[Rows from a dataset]
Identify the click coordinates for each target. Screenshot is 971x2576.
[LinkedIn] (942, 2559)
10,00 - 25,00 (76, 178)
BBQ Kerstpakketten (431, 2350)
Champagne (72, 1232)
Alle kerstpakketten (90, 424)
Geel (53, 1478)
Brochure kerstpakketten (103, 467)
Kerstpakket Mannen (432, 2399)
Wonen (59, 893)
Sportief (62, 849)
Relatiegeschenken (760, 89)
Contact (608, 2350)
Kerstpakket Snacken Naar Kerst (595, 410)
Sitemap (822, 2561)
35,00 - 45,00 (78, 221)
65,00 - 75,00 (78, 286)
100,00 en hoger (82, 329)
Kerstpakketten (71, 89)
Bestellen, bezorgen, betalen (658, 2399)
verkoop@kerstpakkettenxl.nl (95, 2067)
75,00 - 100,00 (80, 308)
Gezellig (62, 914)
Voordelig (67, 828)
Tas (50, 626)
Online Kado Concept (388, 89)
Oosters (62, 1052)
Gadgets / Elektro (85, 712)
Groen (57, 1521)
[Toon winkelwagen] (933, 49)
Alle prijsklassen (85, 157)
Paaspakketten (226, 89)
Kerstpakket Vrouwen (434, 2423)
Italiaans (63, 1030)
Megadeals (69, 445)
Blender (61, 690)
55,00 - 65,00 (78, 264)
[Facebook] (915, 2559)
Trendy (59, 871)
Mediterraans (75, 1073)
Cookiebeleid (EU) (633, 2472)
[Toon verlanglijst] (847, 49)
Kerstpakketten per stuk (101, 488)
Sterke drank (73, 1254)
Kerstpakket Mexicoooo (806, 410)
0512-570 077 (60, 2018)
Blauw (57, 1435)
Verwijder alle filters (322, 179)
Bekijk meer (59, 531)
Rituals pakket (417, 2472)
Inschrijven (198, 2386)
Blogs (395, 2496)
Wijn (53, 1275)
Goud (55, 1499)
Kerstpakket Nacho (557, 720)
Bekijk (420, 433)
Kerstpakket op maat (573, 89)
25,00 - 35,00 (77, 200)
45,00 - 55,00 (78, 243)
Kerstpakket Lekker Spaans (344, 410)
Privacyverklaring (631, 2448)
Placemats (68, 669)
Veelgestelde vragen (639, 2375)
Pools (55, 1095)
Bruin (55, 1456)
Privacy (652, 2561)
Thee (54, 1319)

**OBJECTIVE:**
Copy every line of the listing above without changing anything.

**THE ANSWER:**
Identify the click coordinates for each target. Screenshot is 971x2576.
[LinkedIn] (942, 2559)
10,00 - 25,00 (76, 178)
BBQ Kerstpakketten (431, 2350)
Champagne (72, 1232)
Alle kerstpakketten (90, 424)
Geel (53, 1478)
Brochure kerstpakketten (103, 467)
Kerstpakket Mannen (432, 2399)
Wonen (59, 893)
Sportief (62, 849)
Relatiegeschenken (760, 89)
Contact (608, 2350)
Kerstpakket Snacken Naar Kerst (595, 410)
Sitemap (822, 2561)
35,00 - 45,00 (78, 221)
65,00 - 75,00 (78, 286)
100,00 en hoger (82, 329)
Kerstpakketten (71, 89)
Bestellen, bezorgen, betalen (658, 2399)
verkoop@kerstpakkettenxl.nl (95, 2067)
75,00 - 100,00 (80, 308)
Gezellig (62, 914)
Voordelig (67, 828)
Tas (50, 626)
Online Kado Concept (388, 89)
Oosters (62, 1052)
Gadgets / Elektro (85, 712)
Groen (57, 1521)
[Toon winkelwagen] (933, 49)
Alle prijsklassen (85, 157)
Paaspakketten (226, 89)
Kerstpakket Vrouwen (434, 2423)
Italiaans (63, 1030)
Megadeals (69, 445)
Blender (61, 690)
55,00 - 65,00 (78, 264)
[Facebook] (915, 2559)
Trendy (59, 871)
Mediterraans (75, 1073)
Cookiebeleid (EU) (633, 2472)
[Toon verlanglijst] (847, 49)
Kerstpakketten per stuk (101, 488)
Sterke drank (73, 1254)
Kerstpakket Mexicoooo (806, 410)
0512-570 077 (60, 2018)
Blauw (57, 1435)
Verwijder alle filters (322, 179)
Bekijk meer (59, 531)
Rituals pakket (417, 2472)
Inschrijven (198, 2386)
Blogs (395, 2496)
Wijn (53, 1275)
Goud (55, 1499)
Kerstpakket Nacho (557, 720)
Bekijk (420, 433)
Kerstpakket op maat (573, 89)
25,00 - 35,00 (77, 200)
45,00 - 55,00 (78, 243)
Kerstpakket Lekker Spaans (344, 410)
Privacyverklaring (631, 2448)
Placemats (68, 669)
Veelgestelde vragen (639, 2375)
Pools (55, 1095)
Bruin (55, 1456)
Privacy (652, 2561)
Thee (54, 1319)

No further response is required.